Bengaluru, Aug 20 India's space agency ISRO is bracing for the next crucial manoeuvre on September 2 when lander Vikram will be separated from the Chandrayaan-2 mission orbiter for its soft-landing in the wee hours (1.55 a.m.) of September 7, a top official said on Tuesday.
"Our next challenge before landing near the lunar south pole on September 7 is the separation of lander Vikram from the orbiter on September 2, as the manoeuvre involves complex navigation over 100km above the Moon's surface," state-run ISRO Chairman K. Sivan told reporters here.
As the 2.4-tonne unnamed box-shaped spacecraft (orbiter) rotates at 90 degrees over the Moon, on-board engines will be fired on September 2 to separate Vikram from the top of it and lower it to orbit around 100 x 30km above the lunar surface for soft-landing near the south pole on September 7.
"As we have succeeded in inserting the orbiter into the lunar orbit at an inclination of 88 degrees and 114km x 18072 km orbit above its surface earlier in the day through complex 29-minute manoeuvres, preparations are underway for the next exercise on Friday afternoon for stabilising the orbiter at 90 degree inclination and 100km over the Moon from 114km currently," a space official told IANS.
The insertion has enabled the spacecraft to capture the lunar orbit by gravitational pull and go around the Moon.
In the run-up to the separation, the orbiter will go through a series of complex manoeuvres to enter its final orbit passing over the lunar poles about 100km above its surface.
"Till Vikram lands on the Moon with rover in it, it will also orbit around the Moon, lowering gradually its altitude with reduced velocity (speed) for soft-landing on September 7," said the official.

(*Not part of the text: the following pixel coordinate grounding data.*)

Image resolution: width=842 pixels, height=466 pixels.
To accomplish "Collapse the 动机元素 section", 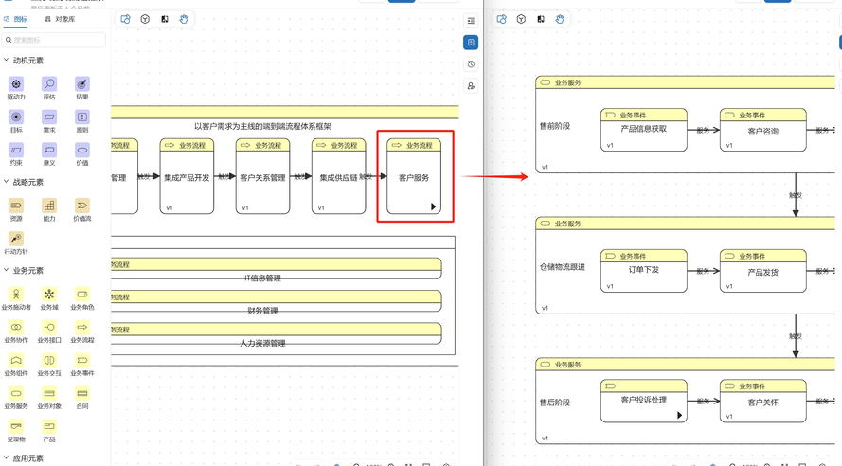I will 7,61.
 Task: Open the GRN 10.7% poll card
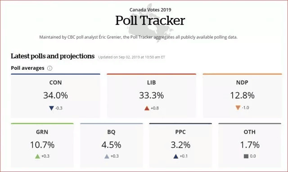coord(42,145)
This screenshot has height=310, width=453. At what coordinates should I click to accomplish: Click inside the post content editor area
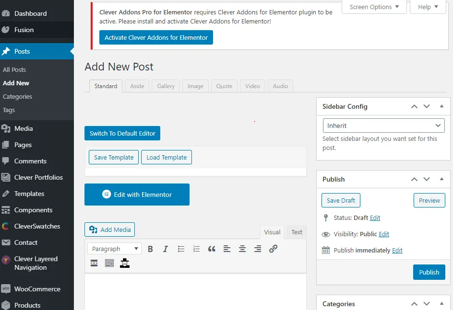pyautogui.click(x=196, y=292)
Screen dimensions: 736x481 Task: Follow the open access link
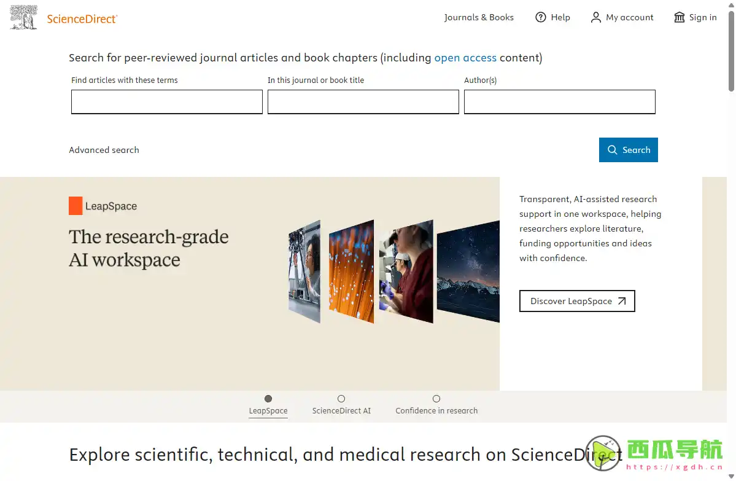465,57
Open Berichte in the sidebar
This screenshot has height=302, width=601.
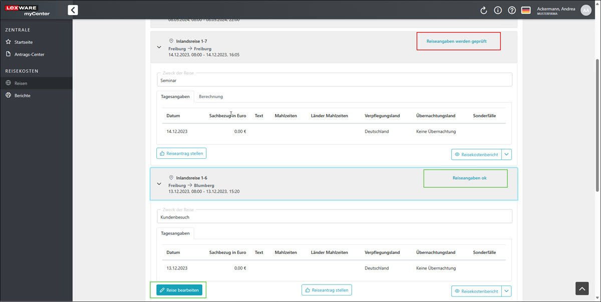(22, 95)
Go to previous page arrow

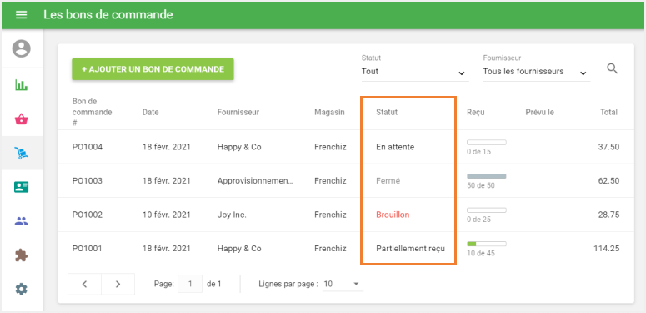click(x=84, y=284)
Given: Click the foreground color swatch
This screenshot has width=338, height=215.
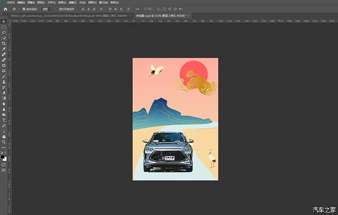Looking at the screenshot, I should click(3, 156).
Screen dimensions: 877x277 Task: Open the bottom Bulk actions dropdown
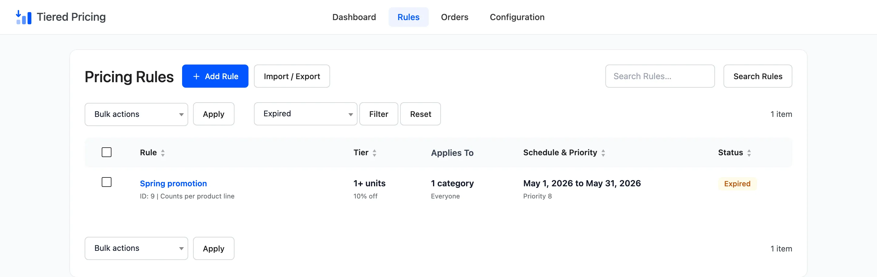pyautogui.click(x=136, y=248)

The Chandrayaan-2 spacecraft will continue to orbit around the Moon for over a year, charging and keeping all its robotic instruments active through its solar panels and conduct various experiments.
There will be four more manoeuvres till September 2 to reduce the orbit's speed and lower its altitude. On September 4, a six-second manoeuvre will be done on the lander to check its health and functions.
"We will also check the systems on-board the lander for three days from September 4-6 for its final descent on September 7 at 1.55 a.m. Indian time," added Sivan.
For rolling Pragyan out of Vikram two hours after its landing, a ramp will be taken out of it for sliding the rover onto the Moon's surface four hours later.
Vikram's solar panels will be deployed for activation three hours after its landing.
Soon after the landing, Vikram and Pragyan will begin a series of tests which will be a technological achievement.
"The implications of the mission are huge, as we will benefit from finding of new alloys, new discoveries and breakthroughs," asserted Sivan.
The ambitious Rs 978-crore second Moon mission with a lander and rover was launched on-board GSLV Mark-III from the state-run ISRO's rocket port at Sriharikota in Andhra Pradesh off the Bay of Bengal on the East Coast, about 80km north of Chennai.